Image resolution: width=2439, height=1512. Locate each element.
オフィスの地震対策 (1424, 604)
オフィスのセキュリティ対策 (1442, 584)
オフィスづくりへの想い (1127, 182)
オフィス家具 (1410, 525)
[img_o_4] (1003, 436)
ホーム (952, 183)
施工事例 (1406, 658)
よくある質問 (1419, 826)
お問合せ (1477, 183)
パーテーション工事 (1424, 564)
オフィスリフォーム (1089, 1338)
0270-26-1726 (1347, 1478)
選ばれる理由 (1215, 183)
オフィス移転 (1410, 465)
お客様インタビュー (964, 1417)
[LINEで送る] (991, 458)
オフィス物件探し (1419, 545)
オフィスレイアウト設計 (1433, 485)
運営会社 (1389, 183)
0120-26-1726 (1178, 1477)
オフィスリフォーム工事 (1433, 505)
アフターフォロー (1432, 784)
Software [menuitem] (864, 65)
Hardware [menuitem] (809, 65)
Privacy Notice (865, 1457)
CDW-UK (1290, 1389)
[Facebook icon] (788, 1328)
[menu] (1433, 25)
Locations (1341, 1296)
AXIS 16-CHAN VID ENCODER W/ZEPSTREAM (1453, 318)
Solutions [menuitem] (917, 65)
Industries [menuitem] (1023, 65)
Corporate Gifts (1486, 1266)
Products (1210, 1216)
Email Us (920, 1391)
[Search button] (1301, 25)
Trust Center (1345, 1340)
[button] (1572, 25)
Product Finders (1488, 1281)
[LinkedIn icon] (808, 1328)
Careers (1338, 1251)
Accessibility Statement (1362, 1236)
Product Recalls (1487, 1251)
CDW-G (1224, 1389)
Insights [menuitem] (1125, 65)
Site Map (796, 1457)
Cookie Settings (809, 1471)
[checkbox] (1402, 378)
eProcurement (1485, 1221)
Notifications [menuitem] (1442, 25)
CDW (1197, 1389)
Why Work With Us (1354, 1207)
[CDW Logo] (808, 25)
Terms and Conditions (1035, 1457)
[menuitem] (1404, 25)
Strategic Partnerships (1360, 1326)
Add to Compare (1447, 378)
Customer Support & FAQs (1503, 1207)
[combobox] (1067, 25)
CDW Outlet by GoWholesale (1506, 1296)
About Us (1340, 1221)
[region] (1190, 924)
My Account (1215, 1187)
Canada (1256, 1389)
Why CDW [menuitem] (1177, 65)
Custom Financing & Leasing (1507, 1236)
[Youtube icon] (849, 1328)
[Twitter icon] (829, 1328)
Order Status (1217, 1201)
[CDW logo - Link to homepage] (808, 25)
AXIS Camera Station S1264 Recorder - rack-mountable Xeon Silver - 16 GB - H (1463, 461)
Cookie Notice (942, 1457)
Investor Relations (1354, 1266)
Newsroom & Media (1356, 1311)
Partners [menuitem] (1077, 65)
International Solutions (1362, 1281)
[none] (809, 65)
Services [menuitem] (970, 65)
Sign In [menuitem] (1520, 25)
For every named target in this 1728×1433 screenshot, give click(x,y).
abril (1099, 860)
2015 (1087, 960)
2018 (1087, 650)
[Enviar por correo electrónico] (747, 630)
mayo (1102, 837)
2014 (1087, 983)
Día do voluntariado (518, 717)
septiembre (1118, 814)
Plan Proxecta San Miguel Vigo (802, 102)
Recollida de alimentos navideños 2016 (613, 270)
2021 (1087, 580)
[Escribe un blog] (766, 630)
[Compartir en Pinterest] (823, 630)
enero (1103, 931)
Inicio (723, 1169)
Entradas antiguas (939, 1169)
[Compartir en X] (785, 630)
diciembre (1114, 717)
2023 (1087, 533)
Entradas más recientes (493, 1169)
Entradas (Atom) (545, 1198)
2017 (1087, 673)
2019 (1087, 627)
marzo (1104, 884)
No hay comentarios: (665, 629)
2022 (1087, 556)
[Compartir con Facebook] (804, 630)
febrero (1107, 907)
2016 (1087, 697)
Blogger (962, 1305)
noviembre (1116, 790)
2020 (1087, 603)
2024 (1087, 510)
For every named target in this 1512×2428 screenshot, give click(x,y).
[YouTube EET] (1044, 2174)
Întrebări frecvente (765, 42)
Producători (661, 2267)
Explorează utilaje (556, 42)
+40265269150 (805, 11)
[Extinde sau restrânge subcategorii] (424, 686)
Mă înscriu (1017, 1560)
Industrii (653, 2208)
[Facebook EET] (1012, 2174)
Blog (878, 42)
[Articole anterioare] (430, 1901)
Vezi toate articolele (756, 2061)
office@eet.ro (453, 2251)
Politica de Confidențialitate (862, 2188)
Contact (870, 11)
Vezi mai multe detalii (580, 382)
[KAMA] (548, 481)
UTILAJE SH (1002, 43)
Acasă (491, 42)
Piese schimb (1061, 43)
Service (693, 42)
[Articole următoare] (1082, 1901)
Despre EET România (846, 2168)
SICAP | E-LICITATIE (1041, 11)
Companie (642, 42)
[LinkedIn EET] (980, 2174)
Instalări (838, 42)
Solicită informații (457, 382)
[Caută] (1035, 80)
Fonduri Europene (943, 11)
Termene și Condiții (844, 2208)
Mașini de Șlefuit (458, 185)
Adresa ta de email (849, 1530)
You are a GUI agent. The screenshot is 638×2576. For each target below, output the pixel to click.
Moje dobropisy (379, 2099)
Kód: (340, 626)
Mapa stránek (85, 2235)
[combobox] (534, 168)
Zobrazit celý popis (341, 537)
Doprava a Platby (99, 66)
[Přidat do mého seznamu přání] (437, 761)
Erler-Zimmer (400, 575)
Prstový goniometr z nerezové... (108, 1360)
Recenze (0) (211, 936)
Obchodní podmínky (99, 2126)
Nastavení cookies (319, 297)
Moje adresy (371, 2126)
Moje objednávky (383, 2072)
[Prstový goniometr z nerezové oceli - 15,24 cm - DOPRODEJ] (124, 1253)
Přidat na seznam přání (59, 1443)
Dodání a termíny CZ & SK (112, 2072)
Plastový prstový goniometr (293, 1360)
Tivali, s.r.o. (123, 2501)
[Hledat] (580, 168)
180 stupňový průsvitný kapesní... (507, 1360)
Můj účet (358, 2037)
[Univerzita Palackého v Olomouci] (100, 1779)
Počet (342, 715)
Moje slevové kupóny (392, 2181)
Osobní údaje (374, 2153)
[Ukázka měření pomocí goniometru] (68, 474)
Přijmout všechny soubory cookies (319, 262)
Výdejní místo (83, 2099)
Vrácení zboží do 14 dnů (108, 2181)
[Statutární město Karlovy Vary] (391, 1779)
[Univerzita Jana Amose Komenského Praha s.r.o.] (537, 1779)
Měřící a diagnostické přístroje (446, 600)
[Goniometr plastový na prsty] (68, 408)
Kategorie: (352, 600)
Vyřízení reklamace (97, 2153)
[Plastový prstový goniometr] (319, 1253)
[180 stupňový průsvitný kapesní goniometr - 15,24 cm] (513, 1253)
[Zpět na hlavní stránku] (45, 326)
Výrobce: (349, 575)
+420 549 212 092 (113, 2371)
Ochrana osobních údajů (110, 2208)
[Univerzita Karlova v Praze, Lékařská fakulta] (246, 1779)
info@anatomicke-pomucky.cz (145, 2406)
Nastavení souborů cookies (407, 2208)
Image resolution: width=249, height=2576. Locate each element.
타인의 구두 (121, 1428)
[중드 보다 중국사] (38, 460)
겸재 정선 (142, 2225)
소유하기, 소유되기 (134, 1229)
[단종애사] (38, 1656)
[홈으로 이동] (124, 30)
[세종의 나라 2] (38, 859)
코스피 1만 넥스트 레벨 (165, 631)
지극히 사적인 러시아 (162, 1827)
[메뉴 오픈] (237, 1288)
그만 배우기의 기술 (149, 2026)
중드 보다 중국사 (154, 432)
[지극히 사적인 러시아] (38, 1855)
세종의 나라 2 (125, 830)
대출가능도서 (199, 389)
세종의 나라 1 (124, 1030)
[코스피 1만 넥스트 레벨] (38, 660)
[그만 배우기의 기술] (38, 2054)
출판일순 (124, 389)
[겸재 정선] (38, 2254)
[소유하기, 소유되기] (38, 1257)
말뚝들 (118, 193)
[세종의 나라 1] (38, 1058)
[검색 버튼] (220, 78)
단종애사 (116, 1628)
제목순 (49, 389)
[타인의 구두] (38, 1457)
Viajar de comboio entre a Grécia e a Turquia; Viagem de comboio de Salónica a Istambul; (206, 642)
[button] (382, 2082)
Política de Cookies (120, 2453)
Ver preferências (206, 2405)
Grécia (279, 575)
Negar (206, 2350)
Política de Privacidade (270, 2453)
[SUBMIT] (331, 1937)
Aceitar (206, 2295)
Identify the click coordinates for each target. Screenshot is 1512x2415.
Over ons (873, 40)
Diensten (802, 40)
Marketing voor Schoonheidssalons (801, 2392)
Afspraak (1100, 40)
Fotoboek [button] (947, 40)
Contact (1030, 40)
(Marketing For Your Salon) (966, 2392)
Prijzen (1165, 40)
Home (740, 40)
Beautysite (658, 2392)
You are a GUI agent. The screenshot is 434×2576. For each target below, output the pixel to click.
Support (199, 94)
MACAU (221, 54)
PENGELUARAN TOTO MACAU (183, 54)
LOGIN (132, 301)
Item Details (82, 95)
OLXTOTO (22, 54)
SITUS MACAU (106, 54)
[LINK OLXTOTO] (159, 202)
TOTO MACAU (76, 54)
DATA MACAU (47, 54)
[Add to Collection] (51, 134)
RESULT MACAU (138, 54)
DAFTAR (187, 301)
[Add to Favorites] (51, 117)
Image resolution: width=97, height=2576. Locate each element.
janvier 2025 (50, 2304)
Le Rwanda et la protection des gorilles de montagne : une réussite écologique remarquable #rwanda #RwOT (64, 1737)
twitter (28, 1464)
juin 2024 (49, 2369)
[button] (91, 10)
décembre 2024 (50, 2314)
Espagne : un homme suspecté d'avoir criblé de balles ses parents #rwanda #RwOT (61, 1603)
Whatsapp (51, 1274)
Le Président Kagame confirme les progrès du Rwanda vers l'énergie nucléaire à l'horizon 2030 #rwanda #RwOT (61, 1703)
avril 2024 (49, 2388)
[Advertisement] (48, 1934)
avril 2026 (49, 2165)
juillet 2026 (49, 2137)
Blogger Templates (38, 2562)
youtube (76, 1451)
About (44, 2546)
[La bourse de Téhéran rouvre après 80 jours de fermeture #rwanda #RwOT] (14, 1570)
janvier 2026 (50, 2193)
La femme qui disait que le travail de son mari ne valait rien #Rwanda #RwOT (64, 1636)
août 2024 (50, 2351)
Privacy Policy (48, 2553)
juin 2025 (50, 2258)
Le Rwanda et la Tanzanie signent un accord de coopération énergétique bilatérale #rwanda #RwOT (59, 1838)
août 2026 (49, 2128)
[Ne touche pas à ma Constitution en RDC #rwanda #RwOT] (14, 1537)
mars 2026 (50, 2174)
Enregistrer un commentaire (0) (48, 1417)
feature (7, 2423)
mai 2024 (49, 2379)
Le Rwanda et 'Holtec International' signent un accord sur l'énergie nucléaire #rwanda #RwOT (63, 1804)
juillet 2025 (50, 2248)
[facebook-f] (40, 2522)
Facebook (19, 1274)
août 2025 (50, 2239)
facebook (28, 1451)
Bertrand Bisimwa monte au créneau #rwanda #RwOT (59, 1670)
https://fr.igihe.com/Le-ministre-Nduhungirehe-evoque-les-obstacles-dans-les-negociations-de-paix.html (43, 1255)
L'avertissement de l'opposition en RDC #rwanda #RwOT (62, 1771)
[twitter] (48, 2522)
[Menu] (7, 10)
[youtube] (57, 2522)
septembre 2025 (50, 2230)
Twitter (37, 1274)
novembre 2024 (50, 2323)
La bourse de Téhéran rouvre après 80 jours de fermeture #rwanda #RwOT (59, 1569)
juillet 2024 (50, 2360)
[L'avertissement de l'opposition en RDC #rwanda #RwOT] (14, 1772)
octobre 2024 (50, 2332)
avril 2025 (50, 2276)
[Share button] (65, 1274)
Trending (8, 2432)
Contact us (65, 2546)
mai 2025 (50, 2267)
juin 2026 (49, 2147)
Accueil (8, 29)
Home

================================

§ **TASK OBJECTIVE**
The response must hold only the lines above from the line with "AXIS 16-CHAN VID" through the line with "Services [menuitem] (970, 65)", each copied exactly, both ends kept.

§ **EXERCISE SOLUTION**
AXIS 16-CHAN VID ENCODER W/ZEPSTREAM (1453, 318)
Solutions [menuitem] (917, 65)
Industries [menuitem] (1023, 65)
Corporate Gifts (1486, 1266)
Products (1210, 1216)
Email Us (920, 1391)
[Search button] (1301, 25)
Trust Center (1345, 1340)
[button] (1572, 25)
Product Finders (1488, 1281)
[LinkedIn icon] (808, 1328)
Careers (1338, 1251)
Accessibility Statement (1362, 1236)
Product Recalls (1487, 1251)
CDW-G (1224, 1389)
Insights [menuitem] (1125, 65)
Site Map (796, 1457)
Cookie Settings (809, 1471)
[checkbox] (1402, 378)
eProcurement (1485, 1221)
Notifications [menuitem] (1442, 25)
CDW (1197, 1389)
Why Work With Us (1354, 1207)
[CDW Logo] (808, 25)
Terms and Conditions (1035, 1457)
[menuitem] (1404, 25)
Strategic Partnerships (1360, 1326)
Add to Compare (1447, 378)
Customer Support & FAQs (1503, 1207)
[combobox] (1067, 25)
CDW Outlet by GoWholesale (1506, 1296)
About Us (1340, 1221)
[region] (1190, 924)
My Account (1215, 1187)
Canada (1256, 1389)
Why CDW [menuitem] (1177, 65)
Custom Financing & Leasing (1507, 1236)
[Youtube icon] (849, 1328)
[Twitter icon] (829, 1328)
Order Status (1217, 1201)
[CDW logo - Link to homepage] (808, 25)
AXIS Camera Station S1264 Recorder - rack-mountable Xeon Silver - 16 GB - H (1463, 461)
Cookie Notice (942, 1457)
Investor Relations (1354, 1266)
Newsroom & Media (1356, 1311)
Partners [menuitem] (1077, 65)
International Solutions (1362, 1281)
[none] (809, 65)
Services [menuitem] (970, 65)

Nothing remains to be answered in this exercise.